■ EXERCISE DESCRIPTION ■
Begin at the line below that contains "Expand the Others rater dropdown" and write out every line from there to the end of the entries, exactly.

■ Saved entries ■

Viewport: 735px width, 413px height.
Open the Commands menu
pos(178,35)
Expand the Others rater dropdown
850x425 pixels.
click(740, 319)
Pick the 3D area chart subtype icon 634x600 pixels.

■ EXPECTED ANSWER ■
Expand the Others rater dropdown
850x425 pixels.
click(740, 319)
Pick the 3D area chart subtype icon 634x600 pixels.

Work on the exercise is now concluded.